What to produce: Write the items from the line containing "The height and width of the screenshot is (506, 859)." through the line containing "Action: point(208,742)", inclusive, as a JSON list of strings with one string per line. Omit blank lines.

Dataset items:
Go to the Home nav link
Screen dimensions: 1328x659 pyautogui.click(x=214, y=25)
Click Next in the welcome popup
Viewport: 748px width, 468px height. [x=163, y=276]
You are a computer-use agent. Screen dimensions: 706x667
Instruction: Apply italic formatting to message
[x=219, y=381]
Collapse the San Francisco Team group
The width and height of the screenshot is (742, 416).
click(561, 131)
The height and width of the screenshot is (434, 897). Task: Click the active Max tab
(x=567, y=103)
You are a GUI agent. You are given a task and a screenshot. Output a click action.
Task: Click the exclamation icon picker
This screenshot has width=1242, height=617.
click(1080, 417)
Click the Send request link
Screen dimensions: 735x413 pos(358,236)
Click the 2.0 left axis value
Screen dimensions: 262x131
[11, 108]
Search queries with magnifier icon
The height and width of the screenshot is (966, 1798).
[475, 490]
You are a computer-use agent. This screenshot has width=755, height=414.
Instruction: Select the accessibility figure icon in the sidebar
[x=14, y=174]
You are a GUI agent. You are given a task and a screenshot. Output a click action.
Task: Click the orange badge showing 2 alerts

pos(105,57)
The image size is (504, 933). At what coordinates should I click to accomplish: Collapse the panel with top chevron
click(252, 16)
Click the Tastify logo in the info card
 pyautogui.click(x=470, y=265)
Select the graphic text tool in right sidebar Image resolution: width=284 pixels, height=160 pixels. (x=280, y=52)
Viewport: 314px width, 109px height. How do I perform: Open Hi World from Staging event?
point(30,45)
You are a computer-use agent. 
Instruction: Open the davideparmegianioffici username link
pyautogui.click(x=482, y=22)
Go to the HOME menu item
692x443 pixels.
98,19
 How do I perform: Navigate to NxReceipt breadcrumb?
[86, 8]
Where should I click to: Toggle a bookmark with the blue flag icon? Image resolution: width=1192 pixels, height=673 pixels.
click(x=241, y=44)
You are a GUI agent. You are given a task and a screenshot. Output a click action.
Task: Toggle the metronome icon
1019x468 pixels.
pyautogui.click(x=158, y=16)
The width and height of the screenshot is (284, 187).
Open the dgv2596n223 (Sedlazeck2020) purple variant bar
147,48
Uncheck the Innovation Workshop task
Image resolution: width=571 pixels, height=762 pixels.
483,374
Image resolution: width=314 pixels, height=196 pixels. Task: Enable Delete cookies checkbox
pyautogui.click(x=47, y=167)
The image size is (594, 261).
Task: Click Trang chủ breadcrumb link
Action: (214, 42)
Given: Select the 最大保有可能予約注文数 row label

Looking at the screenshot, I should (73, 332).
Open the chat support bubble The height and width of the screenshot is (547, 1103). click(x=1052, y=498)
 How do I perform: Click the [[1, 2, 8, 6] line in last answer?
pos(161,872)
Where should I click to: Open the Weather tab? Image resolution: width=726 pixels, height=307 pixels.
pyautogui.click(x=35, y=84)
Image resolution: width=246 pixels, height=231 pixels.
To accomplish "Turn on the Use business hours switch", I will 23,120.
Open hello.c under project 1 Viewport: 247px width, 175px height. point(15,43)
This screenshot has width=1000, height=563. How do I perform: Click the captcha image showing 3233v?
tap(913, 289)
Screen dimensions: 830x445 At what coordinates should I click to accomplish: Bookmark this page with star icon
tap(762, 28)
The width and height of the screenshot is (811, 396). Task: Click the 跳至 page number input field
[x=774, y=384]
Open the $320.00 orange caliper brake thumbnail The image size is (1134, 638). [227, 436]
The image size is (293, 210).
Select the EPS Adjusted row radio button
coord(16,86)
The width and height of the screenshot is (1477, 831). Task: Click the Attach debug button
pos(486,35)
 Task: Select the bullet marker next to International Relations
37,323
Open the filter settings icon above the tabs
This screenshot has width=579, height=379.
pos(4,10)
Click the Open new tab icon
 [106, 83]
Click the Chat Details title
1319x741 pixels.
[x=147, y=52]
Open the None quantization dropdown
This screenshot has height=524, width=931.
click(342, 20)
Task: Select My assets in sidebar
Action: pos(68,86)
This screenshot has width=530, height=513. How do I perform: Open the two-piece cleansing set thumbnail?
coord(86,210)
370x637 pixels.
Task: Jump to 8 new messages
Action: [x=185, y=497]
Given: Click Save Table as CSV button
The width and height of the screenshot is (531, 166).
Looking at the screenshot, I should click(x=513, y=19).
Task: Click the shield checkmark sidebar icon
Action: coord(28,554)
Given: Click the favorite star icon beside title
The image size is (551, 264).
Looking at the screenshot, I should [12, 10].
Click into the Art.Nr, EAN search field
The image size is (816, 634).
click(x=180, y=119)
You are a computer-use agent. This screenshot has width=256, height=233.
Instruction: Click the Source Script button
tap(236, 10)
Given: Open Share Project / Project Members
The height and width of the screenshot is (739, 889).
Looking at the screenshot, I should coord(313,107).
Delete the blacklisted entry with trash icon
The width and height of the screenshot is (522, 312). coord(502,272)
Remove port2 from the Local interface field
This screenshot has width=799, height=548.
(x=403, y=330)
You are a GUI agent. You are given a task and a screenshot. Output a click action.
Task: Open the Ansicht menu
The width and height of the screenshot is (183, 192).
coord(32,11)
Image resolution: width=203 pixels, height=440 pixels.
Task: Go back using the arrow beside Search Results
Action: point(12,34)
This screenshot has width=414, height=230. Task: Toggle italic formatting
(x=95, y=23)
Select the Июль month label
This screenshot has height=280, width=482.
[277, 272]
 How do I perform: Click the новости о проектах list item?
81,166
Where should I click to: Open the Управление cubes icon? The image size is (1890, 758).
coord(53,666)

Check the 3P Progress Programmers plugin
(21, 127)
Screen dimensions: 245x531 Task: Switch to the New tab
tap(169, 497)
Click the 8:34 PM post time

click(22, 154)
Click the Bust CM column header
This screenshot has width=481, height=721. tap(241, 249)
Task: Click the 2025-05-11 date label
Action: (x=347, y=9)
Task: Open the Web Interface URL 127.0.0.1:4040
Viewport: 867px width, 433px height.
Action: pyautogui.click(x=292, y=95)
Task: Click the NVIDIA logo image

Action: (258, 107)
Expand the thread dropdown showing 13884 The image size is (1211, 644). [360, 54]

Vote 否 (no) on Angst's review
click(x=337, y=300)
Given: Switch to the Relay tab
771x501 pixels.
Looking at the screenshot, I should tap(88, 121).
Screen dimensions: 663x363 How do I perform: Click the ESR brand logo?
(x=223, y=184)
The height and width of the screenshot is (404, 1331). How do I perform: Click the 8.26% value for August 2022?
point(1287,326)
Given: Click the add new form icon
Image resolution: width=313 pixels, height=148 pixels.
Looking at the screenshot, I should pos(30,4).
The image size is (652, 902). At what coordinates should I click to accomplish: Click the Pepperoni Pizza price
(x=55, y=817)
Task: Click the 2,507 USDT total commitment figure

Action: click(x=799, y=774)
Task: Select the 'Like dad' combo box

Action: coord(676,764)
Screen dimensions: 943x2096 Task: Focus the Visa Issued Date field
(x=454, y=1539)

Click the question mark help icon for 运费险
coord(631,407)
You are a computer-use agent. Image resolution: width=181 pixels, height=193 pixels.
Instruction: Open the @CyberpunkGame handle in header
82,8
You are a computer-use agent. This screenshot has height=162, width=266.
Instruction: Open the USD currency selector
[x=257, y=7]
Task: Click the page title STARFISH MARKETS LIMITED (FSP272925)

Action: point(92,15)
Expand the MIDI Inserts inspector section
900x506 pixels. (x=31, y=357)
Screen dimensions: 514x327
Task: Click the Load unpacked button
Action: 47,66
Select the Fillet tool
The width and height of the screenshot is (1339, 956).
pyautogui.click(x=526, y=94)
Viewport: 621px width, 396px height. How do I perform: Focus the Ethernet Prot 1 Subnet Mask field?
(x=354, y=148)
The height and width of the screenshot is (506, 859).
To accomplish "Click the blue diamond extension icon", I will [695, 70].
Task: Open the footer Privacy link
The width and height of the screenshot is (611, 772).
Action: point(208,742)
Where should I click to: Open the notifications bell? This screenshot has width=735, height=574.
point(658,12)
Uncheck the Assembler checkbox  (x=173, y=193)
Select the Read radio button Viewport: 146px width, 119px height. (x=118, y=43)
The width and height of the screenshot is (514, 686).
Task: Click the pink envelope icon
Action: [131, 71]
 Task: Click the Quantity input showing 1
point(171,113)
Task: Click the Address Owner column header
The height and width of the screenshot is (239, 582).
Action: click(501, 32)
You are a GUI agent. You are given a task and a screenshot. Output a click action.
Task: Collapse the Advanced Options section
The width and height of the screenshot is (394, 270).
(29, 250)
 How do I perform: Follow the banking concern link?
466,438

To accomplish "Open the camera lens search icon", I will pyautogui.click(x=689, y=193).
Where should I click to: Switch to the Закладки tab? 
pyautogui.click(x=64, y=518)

Response to the exercise:
[
  "The height and width of the screenshot is (506, 859).",
  "To accomplish \"Click the blue diamond extension icon\", I will [695, 70].",
  "Task: Open the footer Privacy link",
  "The width and height of the screenshot is (611, 772).",
  "Action: point(208,742)"
]